#### Consigne A
Recopiez telles quelles les lignes de la liste, depuis son début jusqu'à la ligne contenant « Click the gold », celle-ci comprise.

#### Page
Grails / Chalice Hymnal

Apparu sur la scène musicale de la fin des années 90, le Post Rock est une nébuleuse : le genre est vaste, à la complexité assumée et parfois mutique, qui impose à l’auditeur de se demander par quel bout il doit saisir certaines de ses productions les plus pointues. De Sigur Ros à Mogwai en passant par The Besnard Lakes, nous nous trouvons parmi des groupes qui ont pour dénominateur commun un dessein qui fût celui d’autres, actifs avant eux. À l’aube des seventies pour être précis, soit lors d’un des virages essentiels de la musique actuelle née du rock. C’est à dire lorsque des musiciens déjà dotés d’un bagage certain, tout en s’appuyant sur les bases d’expériences psychédéliques et sur les riffs d’un rythm’n blues joué plus durement, voulurent bousculer la pop de la décennie précédente par l’invention d’une musique polymorphe qu’ils nommèrent « Progressive ».

#### Consigne B
Relevez tous les noms de groupes musicaux cités dans la page sur le Post Rock.

#### Liste fournie
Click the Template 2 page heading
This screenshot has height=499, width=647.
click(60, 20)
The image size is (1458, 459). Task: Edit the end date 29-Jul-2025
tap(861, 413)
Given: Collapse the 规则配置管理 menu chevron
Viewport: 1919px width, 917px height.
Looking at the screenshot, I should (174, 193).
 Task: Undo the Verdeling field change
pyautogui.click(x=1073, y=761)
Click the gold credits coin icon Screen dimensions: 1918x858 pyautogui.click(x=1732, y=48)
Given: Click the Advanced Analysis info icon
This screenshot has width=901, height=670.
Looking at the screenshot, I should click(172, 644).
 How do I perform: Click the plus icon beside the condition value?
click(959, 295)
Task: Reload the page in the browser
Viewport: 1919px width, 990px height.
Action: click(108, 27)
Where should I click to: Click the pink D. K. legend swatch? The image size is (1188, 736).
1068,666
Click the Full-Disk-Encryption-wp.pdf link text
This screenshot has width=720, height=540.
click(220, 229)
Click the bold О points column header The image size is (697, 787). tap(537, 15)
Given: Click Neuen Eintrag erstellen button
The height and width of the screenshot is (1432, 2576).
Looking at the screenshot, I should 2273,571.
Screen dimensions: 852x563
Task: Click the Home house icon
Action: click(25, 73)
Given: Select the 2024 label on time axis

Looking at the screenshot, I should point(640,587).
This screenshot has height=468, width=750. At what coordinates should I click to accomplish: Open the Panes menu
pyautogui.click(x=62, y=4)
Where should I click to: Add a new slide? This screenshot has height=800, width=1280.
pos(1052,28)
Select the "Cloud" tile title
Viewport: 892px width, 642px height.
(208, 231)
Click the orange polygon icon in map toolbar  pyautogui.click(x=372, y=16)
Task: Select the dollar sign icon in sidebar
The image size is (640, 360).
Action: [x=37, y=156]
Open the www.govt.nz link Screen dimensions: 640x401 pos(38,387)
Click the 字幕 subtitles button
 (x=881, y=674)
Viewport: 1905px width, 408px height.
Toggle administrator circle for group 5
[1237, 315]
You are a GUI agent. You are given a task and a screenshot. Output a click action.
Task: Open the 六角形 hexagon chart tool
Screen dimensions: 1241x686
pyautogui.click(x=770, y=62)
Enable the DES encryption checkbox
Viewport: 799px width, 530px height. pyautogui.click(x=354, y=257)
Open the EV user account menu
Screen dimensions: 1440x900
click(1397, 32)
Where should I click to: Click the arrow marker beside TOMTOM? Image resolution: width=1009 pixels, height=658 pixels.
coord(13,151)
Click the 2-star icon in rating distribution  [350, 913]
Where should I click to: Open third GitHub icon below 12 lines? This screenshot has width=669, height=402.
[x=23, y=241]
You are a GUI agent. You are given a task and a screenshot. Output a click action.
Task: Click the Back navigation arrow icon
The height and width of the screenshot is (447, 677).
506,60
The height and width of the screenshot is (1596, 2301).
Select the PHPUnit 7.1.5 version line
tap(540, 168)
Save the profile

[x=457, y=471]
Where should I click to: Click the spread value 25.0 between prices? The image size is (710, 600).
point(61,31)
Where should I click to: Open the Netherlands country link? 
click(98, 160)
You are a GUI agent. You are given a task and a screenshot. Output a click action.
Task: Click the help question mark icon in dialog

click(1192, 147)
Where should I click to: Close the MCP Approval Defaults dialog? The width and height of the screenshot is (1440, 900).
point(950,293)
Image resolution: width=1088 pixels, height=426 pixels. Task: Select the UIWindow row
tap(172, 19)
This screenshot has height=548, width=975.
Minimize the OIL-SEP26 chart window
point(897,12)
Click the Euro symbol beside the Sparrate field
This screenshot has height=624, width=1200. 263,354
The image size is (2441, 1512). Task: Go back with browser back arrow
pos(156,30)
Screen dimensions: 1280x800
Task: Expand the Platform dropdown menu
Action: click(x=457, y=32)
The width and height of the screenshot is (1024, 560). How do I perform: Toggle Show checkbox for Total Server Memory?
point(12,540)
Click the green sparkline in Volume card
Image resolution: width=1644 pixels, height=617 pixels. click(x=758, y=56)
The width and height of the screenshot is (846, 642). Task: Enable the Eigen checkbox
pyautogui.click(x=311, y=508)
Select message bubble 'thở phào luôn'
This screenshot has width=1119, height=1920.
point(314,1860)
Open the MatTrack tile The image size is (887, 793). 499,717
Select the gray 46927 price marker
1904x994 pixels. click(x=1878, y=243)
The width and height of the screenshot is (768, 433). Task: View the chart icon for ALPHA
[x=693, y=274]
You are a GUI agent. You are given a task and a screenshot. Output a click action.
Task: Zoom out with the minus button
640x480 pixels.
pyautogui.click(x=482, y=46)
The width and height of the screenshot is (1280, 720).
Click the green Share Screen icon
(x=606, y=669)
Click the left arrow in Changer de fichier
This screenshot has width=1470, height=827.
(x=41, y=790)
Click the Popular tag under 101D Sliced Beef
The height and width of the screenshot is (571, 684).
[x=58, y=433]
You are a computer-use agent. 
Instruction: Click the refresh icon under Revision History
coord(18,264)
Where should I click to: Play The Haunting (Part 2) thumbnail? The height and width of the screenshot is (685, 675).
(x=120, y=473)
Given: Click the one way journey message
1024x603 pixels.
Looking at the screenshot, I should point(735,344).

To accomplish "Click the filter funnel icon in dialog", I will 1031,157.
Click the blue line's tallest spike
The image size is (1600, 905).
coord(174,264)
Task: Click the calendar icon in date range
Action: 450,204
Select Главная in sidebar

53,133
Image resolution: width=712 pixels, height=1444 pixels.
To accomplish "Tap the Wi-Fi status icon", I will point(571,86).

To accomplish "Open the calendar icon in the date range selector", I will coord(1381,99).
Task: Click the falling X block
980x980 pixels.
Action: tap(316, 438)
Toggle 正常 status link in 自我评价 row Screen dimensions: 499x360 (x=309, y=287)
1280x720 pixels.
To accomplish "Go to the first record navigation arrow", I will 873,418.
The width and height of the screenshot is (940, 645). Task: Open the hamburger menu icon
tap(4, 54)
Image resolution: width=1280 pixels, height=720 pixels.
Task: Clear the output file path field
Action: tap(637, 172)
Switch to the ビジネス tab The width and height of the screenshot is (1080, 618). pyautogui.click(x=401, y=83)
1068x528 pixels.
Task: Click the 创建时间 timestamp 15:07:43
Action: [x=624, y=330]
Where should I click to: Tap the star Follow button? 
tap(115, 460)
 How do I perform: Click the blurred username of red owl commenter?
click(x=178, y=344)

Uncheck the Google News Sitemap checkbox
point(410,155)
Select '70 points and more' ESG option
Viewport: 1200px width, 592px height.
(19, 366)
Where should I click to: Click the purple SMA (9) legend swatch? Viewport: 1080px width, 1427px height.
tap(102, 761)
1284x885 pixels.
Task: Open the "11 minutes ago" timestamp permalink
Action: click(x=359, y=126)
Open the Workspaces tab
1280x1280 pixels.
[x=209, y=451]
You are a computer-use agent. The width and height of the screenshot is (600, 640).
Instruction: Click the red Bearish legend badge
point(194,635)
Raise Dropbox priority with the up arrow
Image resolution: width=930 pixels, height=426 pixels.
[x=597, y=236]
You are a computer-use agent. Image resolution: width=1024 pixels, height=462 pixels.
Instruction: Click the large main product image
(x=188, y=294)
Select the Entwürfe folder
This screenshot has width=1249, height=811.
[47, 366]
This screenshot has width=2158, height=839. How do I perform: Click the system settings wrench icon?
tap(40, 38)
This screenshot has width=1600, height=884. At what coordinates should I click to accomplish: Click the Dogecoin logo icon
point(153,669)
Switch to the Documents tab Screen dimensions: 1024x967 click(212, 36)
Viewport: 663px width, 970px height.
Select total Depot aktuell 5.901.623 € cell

#### Corrigé A
Click the Template 2 page heading
This screenshot has height=499, width=647.
click(60, 20)
The image size is (1458, 459). Task: Edit the end date 29-Jul-2025
tap(861, 413)
Given: Collapse the 规则配置管理 menu chevron
Viewport: 1919px width, 917px height.
Looking at the screenshot, I should (174, 193).
 Task: Undo the Verdeling field change
pyautogui.click(x=1073, y=761)
Click the gold credits coin icon Screen dimensions: 1918x858 pyautogui.click(x=1732, y=48)

#### Corrigé B
Sigur Ros, Mogwai, The Besnard Lakes